Document section:
....................

Saturday, April 14, 2007

Doesn’t take a genius to make correct change

I had a couple of strange dinners this week, catching up with old friends at restaurants. The meals themselves weren’t all that unusual, but paying for them was.

On Monday I ate at a nice restaurant with my old buddy Schrödinger. When the check came we calculated that, with tip, the total should be $100. We agreed to pay $50 each. It so happens that each of us had loaded up at the ATM on our respective ways to the restaurant, and all that either of us found in our wallets was $20s. Schrödinger is not as patient as I am, and wasn’t willing to wait for the waiter to bring back any change, so he said “you put in $60, I’ll put in $40. That’s $100 and we’re out of here. I’ll owe you $10. Don’t worry; I’m good for it. In fact, I’ll pay you the $10 right now.” Saying this, Schrödinger put another $20 on the table. “We’ll split this $20 right here and now.”

In the next instant Schrödinger grabbed the twenty, shuffled it in his hands behind his back, then held out both of his fists before me, saying “You may want to think that one of these hands holds a $20 and the other hand is empty, and so the $20 bill has an equal probability of being in either hand. But the correct way to view it, dear observer and student of my equation, is that the $20 is neither in my left hand nor my right hand, yet it is simultaneously in both my left hand and my right hand. It is a superposition of states that you cannot directly observe. You may quite correctly interpret my equation as showing that each hand is holding $10. All you have to do is pick one of the two equivalent $10 hands and you will be repaid.”

I was staring at his hands, carefully thinking it over: This behavior is weird. How much had we had to drink? Let’s see, we’d each ordered a beer when we sat at the table. I’d had a second, and I thought he’d had the same. But you know those Germans and their beer, maybe he’d ordered a lot more. Wait, was he German? Austrian maybe? I wonder if he knew the Von Trapp family. Do all Austrian’s know Edelweiss? Are all Austrian nannies as hot as Julie Andrews? Does he know Julie… Wow, his fists are starting to squeeze really tight; look how red and shaky they’re getting—and his knuckles are getting whiter…

He must have been growing impatient with me. He nearly yelled “Collapse the system into an eigenstate!”

“Huh?”

“Pick a damn fist already!!!”

“You don’t have to yell. This isn’t going to turn into the Monty Hall question, is it? I don’t understand that Monty Hall question. OK, OK, I’ll take the left one. ”

He threw the $20 that was in his left fist (crumpled, but still legal tender) at me. And stood up in a huff.

....................

Record extracts:

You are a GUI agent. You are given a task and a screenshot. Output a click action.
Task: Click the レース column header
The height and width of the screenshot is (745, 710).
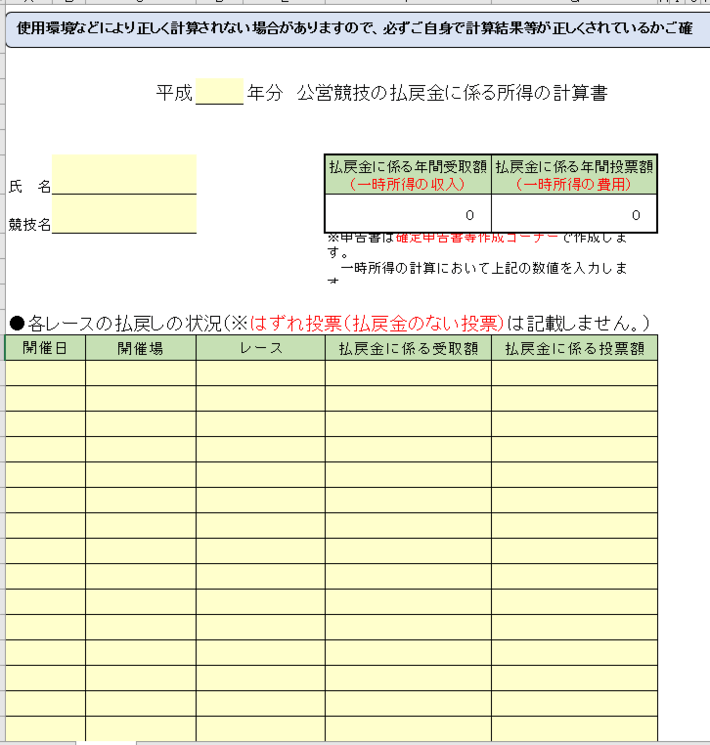(x=260, y=348)
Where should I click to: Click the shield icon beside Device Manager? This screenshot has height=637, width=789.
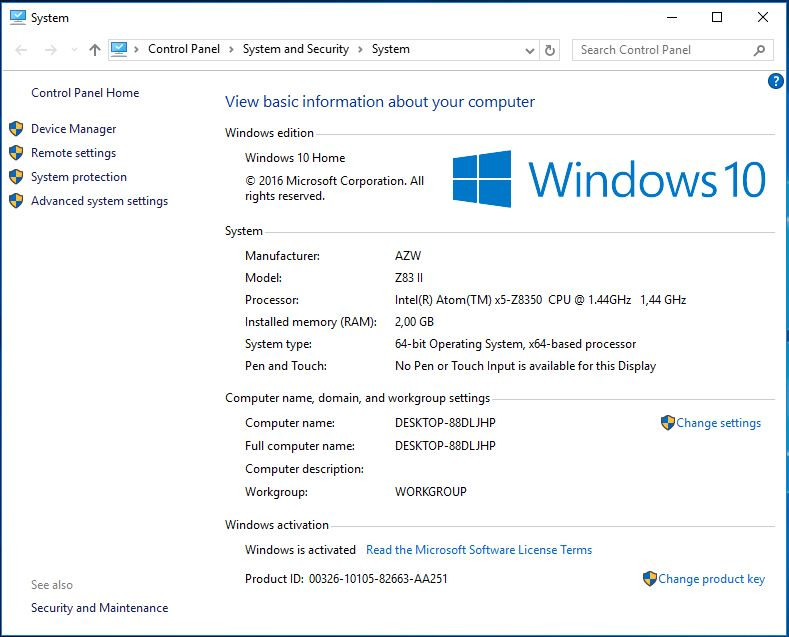pos(16,129)
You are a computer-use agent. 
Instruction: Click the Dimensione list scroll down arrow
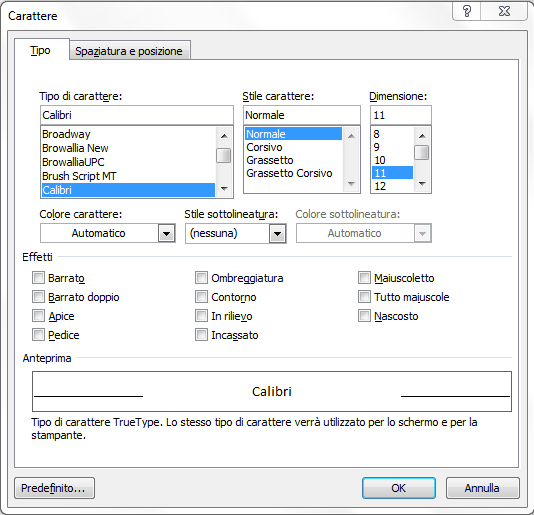422,184
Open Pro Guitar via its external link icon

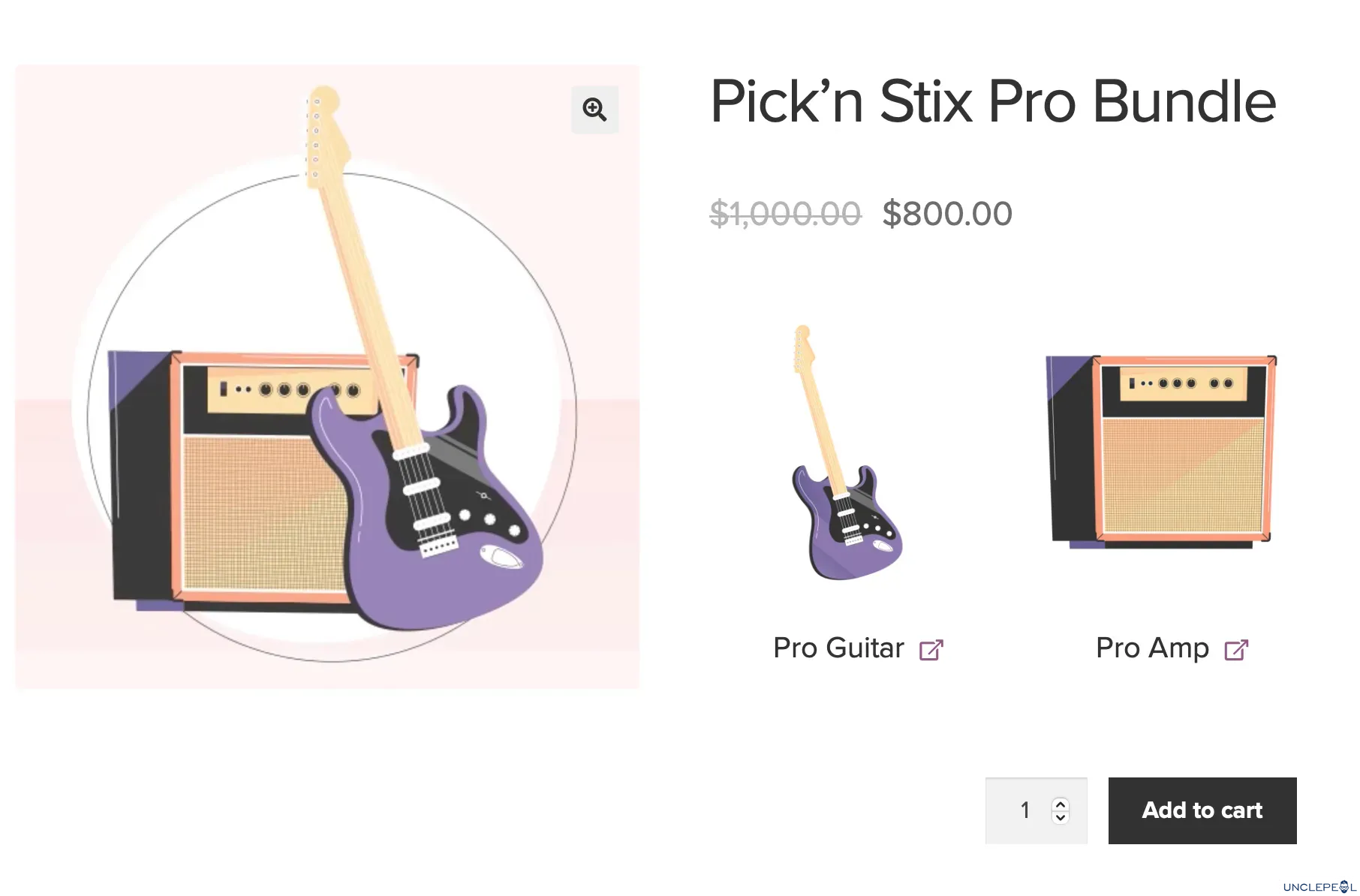click(932, 649)
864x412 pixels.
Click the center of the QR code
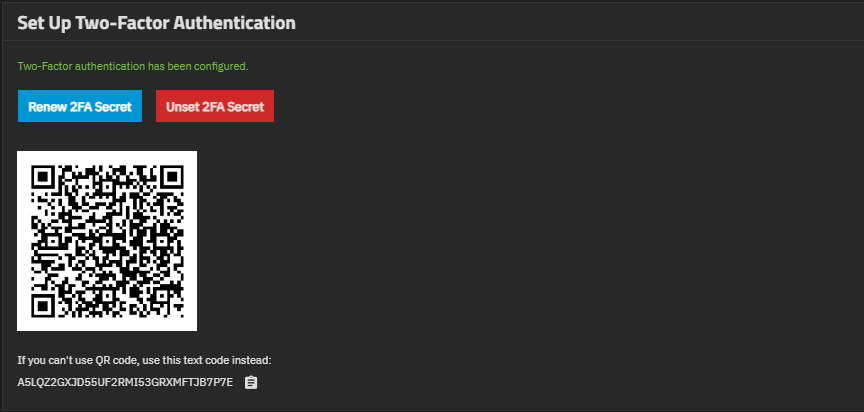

....................

Aim of the task: Quote the stretch of the blog post about the restaurant bill from "He must have" through "up in a huff.", word for word. Work only from the blog post, not from the listing.

Final answer:
He must have been growing impatient with me. He nearly yelled “Collapse the system into an eigenstate!”

“Huh?”

“Pick a damn fist already!!!”

“You don’t have to yell. This isn’t going to turn into the Monty Hall question, is it? I don’t understand that Monty Hall question. OK, OK, I’ll take the left one. ”

He threw the $20 that was in his left fist (crumpled, but still legal tender) at me. And stood up in a huff.